El Grupo de Trabajo insta al Gobierno a que lleve a cabo una investigación exhaustiva e independiente de las circunstancias en torno a la privación arbitraria de libertad del Sr. Castillo y adopte las medidas pertinentes contra los responsables de la violación de sus derechos.
El Grupo de Trabajo solicita al Gobierno que difunda la presente opinión por todos los medios disponibles y lo más ampliamente posible.
Procedimiento de seguimiento.
De conformidad con el párrafo 20 de sus métodos de trabajo, el Grupo de Trabajo solicita a la fuente y al Gobierno que le proporcionen información sobre las medidas de seguimiento adoptadas respecto de las recomendaciones formuladas en la presente opinión, en particular: Si se ha puesto en libertad al Sr. Castillo y, de ser así, en qué fecha; Si se han concedido indemnizaciones u otras reparaciones al Sr. Castillo; Si se ha investigado la violación de los derechos del Sr. Castillo y, de ser así, el resultado de la investigación; Si se han aprobado enmiendas legislativas o se han realizado modificaciones en la práctica para armonizar las leyes y las prácticas de la Republica del Perú con sus obligaciones internacionales de conformidad con la presente opinión; Si se ha adoptado alguna otra medida para aplicar la presente opinión.

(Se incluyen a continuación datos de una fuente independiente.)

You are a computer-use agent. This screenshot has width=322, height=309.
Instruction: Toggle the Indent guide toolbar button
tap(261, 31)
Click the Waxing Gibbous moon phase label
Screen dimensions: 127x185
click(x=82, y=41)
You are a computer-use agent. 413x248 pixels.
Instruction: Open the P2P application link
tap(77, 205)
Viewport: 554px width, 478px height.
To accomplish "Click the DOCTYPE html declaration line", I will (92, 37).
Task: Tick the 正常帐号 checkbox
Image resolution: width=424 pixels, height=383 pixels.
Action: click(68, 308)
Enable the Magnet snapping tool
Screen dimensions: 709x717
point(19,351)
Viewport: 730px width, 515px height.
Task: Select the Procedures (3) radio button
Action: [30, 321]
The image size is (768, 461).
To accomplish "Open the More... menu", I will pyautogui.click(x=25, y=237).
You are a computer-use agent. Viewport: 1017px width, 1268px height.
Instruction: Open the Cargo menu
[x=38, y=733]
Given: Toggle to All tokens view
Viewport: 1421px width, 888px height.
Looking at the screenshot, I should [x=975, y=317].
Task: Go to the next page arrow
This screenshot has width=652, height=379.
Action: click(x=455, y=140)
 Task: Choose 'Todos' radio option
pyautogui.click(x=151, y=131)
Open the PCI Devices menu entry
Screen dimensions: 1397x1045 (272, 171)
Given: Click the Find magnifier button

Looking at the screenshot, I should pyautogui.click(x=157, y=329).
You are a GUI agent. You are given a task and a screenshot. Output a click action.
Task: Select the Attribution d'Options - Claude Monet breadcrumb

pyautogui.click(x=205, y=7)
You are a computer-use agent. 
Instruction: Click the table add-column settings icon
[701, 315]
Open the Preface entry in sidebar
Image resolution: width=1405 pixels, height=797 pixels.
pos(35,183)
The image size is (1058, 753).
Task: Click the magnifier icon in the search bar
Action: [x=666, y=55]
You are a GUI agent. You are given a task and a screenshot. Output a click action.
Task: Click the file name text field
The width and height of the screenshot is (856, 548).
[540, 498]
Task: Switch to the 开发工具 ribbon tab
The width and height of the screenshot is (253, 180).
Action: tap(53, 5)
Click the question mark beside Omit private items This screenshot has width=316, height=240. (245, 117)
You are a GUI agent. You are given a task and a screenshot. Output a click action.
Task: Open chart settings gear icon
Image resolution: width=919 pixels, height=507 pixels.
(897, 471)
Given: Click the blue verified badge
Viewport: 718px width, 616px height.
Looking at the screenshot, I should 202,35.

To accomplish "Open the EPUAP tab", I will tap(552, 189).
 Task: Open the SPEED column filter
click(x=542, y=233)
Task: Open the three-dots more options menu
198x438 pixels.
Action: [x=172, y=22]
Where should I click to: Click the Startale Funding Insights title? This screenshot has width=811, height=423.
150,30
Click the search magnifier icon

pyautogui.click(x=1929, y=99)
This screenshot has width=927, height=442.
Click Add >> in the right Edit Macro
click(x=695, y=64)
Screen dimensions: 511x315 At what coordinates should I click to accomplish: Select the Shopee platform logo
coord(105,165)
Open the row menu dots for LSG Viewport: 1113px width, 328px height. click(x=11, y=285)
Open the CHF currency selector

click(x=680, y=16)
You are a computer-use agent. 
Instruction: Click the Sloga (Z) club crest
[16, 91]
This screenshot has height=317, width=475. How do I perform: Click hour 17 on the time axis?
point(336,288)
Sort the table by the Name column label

Se invita al Gobierno a que informe al Grupo de Trabajo de las dificultades que pueda haber encontrado en la aplicación de las recomendaciones formuladas en la presente opinión y a que le indique si necesita asistencia técnica adicional, por ejemplo, mediante una visita del Grupo de Trabajo.
El Grupo de Trabajo solicita a la fuente y al Gobierno que proporcionen la información mencionada en un plazo de seis meses a partir de la fecha de transmisión de la presente opinión. No obstante, el Grupo de Trabajo se reserva el derecho de emprender su propio seguimiento de la opinión si se señalan a su atención nuevos motivos de preocupación en relación con el caso. Este procedimiento de seguimiento permitirá al Grupo de Trabajo mantener informado al Consejo de Derechos Humanos acerca de los progresos realizados para aplicar sus recomendaciones, así como, en su caso, de las deficiencias observadas.
El Grupo de Trabajo recuerda que el Consejo de Derechos Humanos ha alentado a todos los Estados que colaboren con el Grupo de Trabajo, y les ha pedido que tengan en cuenta sus opiniones y, de ser necesario, tomen las medidas apropiadas para remediar la situación de las personas privadas arbitrariamente de libertad, y a que informen al Grupo de Trabajo de las medidas que hayan adoptado26.